Scomparso a 79 anni l'avvocato penalista Aldo Mirate

ASTI A due settimane dalla scomparsa del noto avvocato astigiano Aldo Mirate, di cui si sono tenute le esequie nei giorni scorsi, il socio di studio e amico Alberto Avidano ha scritto e divulgato una lettera. Anni fa, Mirate aveva chiesto allo stesso Avidano di rendere pubblica un’altra lettera, custodita in cassaforte e scritta di suo pugno, nel caso gli fosse successo qualcosa. Un impegno a cui Avidano ha tenuto fede: il principe del foro astigiano è deceduto, all’età di 79 anni, la sera del 25 agosto, in una struttura specializzata per lungodegenti a Santena, dov’era ricoverato in conseguenza della gravissima emorragia cerebrale, che lo aveva colpito, circa 3 mesi fa, mentre si trovava nella sua casa di Valgera.

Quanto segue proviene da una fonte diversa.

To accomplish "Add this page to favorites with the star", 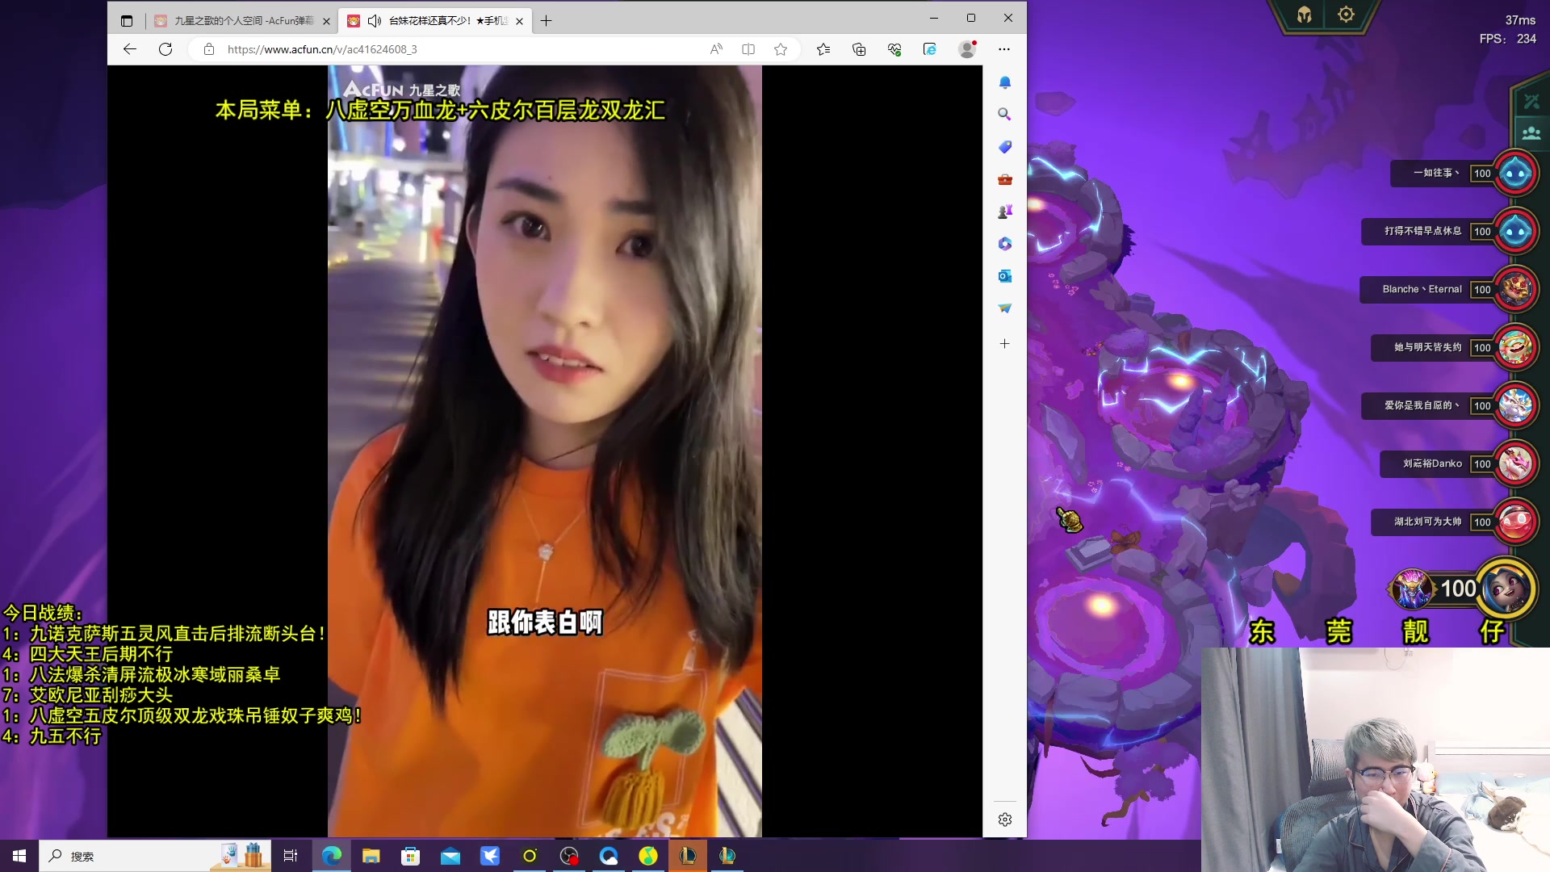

Di seguito, riportiamo la lettera integrale dell’avvocato Avidano:

Ciao Aldo, addio.
Sono anch’io, come te, un laico, che in queste occasioni non riesce proprio a dire arrivederci. Faccio quindi molta fatica a scriverti quest’ultimo, pubblico, saluto, innanzitutto perché ti ho voluto bene, e sono maledettamente commosso, ancora incredulo di doverlo fare, non rassegnato a non sentire più le ruote del trolley che preannunziano il tuo arrivo in studio, con un carico di fascicoli, di programmi per il giorno dopo, e una ventata di energia che solo il tuo carisma riusciva a suscitare in me, in tutti noi. Faccio fatica perché mille e ancora mille sono i ricordi di questi 35 anni vissuti insieme, tra processi e vita privata.

Tu c’eri quando ho passato l’esame da procuratore, quando mi sono sposato, quando ho affrontato i primi processi penali importanti; c’eri quando ho dovuto sopportare la prima, vera, grande tragedia della mia vita, la perdita di mio fratello. E io c’ero quando tu discutevi i tuoi processi, quando incendiavi le aule di giustizia con le tue arringhe appassionate, profonde e colte; c’ero quando si è sposata la tua adorata Silvia e quando è arrivato Aurelio, il tuo “angioletto diavoletto”, come lo hai recentemente definito. C’ero quando se ne è andato Libero, grande uomo e indimenticabile “podista” del nostro studio, primo dei tuoi fans.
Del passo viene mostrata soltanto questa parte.